Impact of robots

Crawford School of Public Policy | Centre for Applied Macroeconomic Analysis

Event details

Seminar

Date & time

Monday 12 December 2016
11.00am–12.00pm

Venue

Seminar Room 2, Level 1, JG Crawford Building 132, Lennox Crossing, ANU

Speaker

Anil Savio Kavuri , PhD student, Centre for Applied Macroeconomic Analysis, Crawford School, ANU.

Contacts

Rossana Bastos
6125 8108

In this seminar Anil Savio Kavuri will provide an overview of his joint paper with Warwick McKibbin, Impact of Robots.

This study develops a multi-sector endogenous technical change general equilibrium framework to investigate the impact of robot development on the welfare of heterogeneous labour classes. The framework integrates leisure, endogenous technical change, elasticity of substitution between sectors, robots purchased by the consumer, robots as a form of human replacement, heterogeneous skills of labour and six stages of robot development.
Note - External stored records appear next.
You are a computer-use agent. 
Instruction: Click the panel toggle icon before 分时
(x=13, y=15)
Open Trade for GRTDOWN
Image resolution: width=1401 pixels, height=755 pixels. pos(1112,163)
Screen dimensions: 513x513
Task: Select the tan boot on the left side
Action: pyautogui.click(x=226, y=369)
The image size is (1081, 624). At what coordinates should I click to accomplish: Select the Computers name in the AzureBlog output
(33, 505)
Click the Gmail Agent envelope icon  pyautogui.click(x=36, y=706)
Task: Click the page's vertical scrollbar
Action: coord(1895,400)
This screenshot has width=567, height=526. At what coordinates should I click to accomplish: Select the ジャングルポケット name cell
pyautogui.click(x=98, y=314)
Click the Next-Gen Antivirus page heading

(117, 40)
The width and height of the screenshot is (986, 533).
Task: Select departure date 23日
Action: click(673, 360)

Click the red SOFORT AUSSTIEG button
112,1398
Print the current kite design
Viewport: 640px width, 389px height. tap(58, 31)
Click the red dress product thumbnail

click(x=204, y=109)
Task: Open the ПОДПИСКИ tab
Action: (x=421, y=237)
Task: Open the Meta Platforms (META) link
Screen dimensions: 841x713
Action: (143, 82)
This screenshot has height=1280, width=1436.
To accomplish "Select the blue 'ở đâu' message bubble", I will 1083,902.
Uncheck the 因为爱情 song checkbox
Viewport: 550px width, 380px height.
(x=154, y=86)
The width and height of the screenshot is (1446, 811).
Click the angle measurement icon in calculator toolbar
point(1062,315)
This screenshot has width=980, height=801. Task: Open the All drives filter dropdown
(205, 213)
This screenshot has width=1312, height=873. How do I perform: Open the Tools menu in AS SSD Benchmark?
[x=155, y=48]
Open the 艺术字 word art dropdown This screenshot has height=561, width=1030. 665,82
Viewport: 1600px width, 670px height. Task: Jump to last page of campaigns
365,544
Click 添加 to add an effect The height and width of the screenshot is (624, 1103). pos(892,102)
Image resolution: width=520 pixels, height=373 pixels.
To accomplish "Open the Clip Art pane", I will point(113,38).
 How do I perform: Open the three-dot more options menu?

The last stage represents singularity with human superfluous in production. The author finds that leisure plays a pivotal role in ensuring welfare is unaffected or improved in almost every stage. Other observations found by the author include benefits of robots purchased by the consumer and workers being able to counter extinction from singularity.

Anil Savio Kavuri is a PhD Economics Scholar. His research focuses on building theoretical macroeconomic economic models that are dynamically optimised in order to uncover characteristics of world economies. Models involve leisure technology, consumption habits, endogenous technical change and interest rate determination. He graduated with a First Class Honours from University College of London being placed the top of the student body in Game Theory, Experimental Economics and Money and Banking. He holds an MPhil in Finance from University of Cambridge and Chartered Financial Analyst accreditation level I and level II, and also holds a master degree in Energy Management and Policy from Columbia University with a GPA’s of 4.13 in the energy concentration and 3.83 overall. After graduation, he undertook a short-term position as an Energy Project Finance Consultant at the World Bank in Washington, after which he obtained a position as a project financier in the Power and Utilities division of Scotia Capital on Wall Street. During his PhD, he visited the University of Leeds as a visiting researcher.

The CAMA Macroeconomics Brown Bag Seminars offer CAMA speakers, in particular PhD students, an opportunity to present their work in progress in front of their peers, and reputable visitors to showcase their work.